Di Binjai, Tengku Kamil dan Pangeran Stabat ditangkap bersama beberapa
pengawalnya. Istri mereka juga ditangkap dan ditahan di sel isolasi.Pada tanggal 5
Maret, Wakil Gubernur Bpk. Amir mengumumkan bahwa gerakan itu adalah
"Revolusi Sosial". Keterlibatan aktivis Partai Komunis dalam revolusi sosial di
Sumatera Timur memberikan kontribusi besar; Apalagi pada tanggal 6 Maret
1946, Wakil Gubernur Dr. Amir resmi mengangkat M. Joenoes Nasoetion yang
juga Ketua PKI Sumatera Timur untuk Residen Sumatera Timur. Untuk
meminimalisir korban Revolusi Sosial, Residen Sumatera Timur M. Joenoes
Nasution untuk sementara bekerja sama dengan BP.KNI dan Volksfront , dan
Bpk. Luat Siregar diangkat menjadi Peacemaker (Pasifikator) untuk seluruh
wilayah Sumatera Timur dengan kewenangan yang seluas-luasnya.

C. PENUTUP
Kesimpulan
Bangunan bersejarah yang bercirikan Islam di daerah Kota Tanjungbalai
ialah Mesjid peninggalan Kesultanan Asahan, yaitu Masjid Raya Sultan
Ahmadsyah yang ada di jalan masjid kota Tanjungbalai Kelurahan Indra Sakti
Kecamatan Tanjungbalai Selatan, Sumatera Utara.

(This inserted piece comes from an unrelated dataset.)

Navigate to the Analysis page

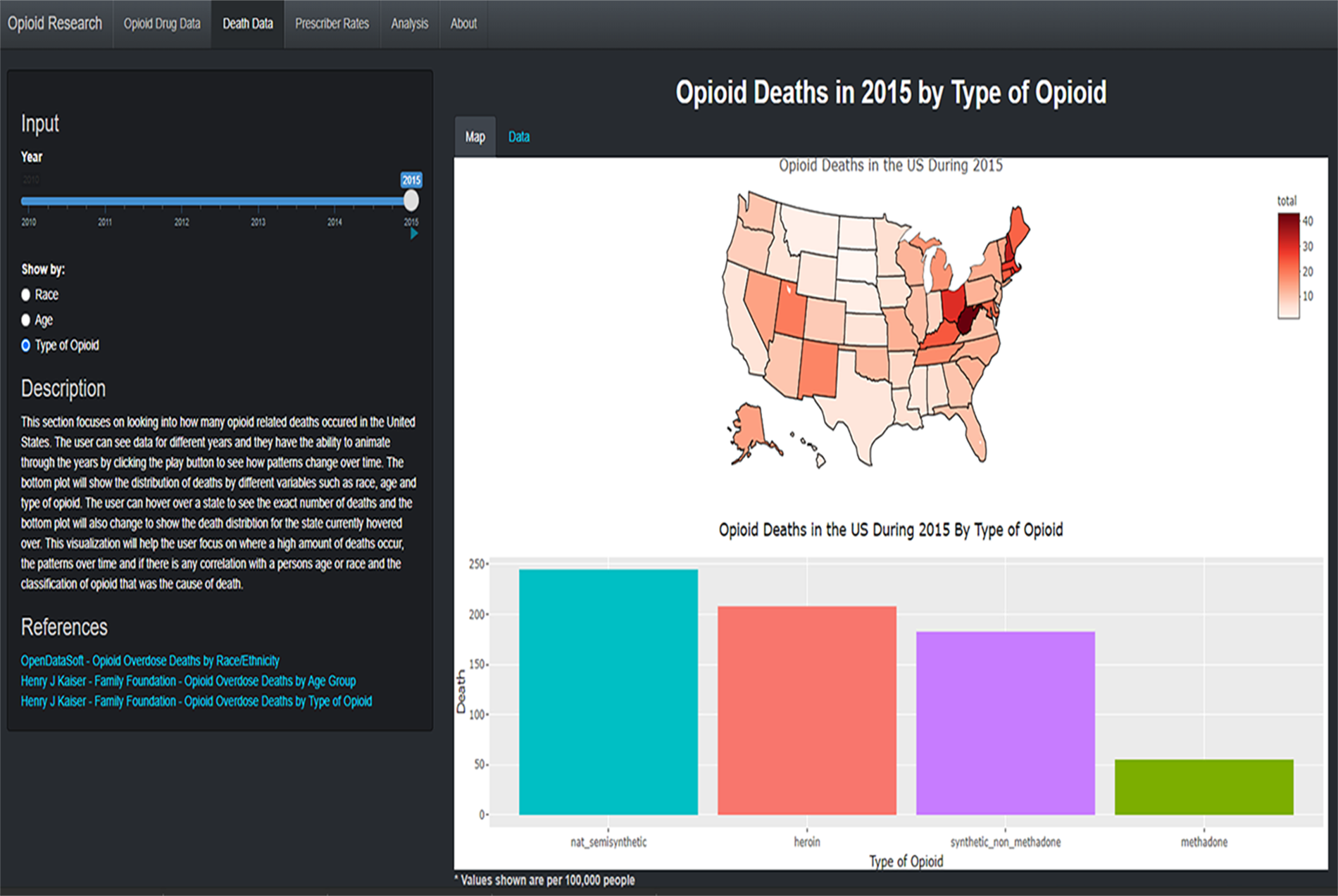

Masjid ini meninggalkan sejarah yang cukup mengerikan karena keluarga
kesultanan Asahan meninggal dan yang menjadi saksi bisunya ialah masjid ini,
banyak korban jiwa yang tewas akibat kerusuhan sosial yang terjadi pada bulan
Maret tahun 1946. Sehingga masjid ini terdapat makam tempat bersemayamnya
raja-raja kesultanan dan 73 korban tragedi 1946 itu. Makam raja-raja di bagian
belakang masjid, sementara makam 73 korban di depan masjid raya tersebut.
Masjid ini bercirikan Melayu, bangunan dan ornamen-ornamen yang
bercirikan Melayu pada umumnya, seperti pucuk rebung. Banyak keunikan yang
terdapat pada Masjid ini, yakni tidak adanya pilar penyangga pada bagian dalam
masjid itu memiliki arti bahwa Allah tidak butuh penyangga untuk berdiri , tetapi
berbeda dengan bagian teras masjid yang banyak sekali pilar penyangganya.
Keunikan lainnya ialah bangunan ini tidak dibangun dengan semen melainkan
pasir, tanah liat serta batu bata.
fungsi didirikannya Masjid Raya Sultan Ahmadsyah ini bukan hanya
semata-mata sebagai tempat ibadah, melainkan juga tempat bagi pengembangan
masyarakat. Didalamnya dilakukan penyusunan strategi, perencanaan dan aksi
didalam kerangka penyebaran Islam ditengah kehidupan masyarakat. Selain
sebagai ibadah keagamaan, masjid ini juga memiliki kepentingan politis untuk
melawan penjajah.

Saran
Dengan selesainya Mini riset ini dikerjakan diharapkan dapat menambah
wawasan kita bersama tentang sejarah-sejarah yang ada didaerah asal kita atau
bahkan sejarah-sejarah yang lebih luas lagi. Jika terdapat kesalahan dalam
penyusunan penulis mohon maaf . Bila ada masukan dan saran yang membangun
untuk kemajuan kerja saya ini diperkenankan. Terimakasih.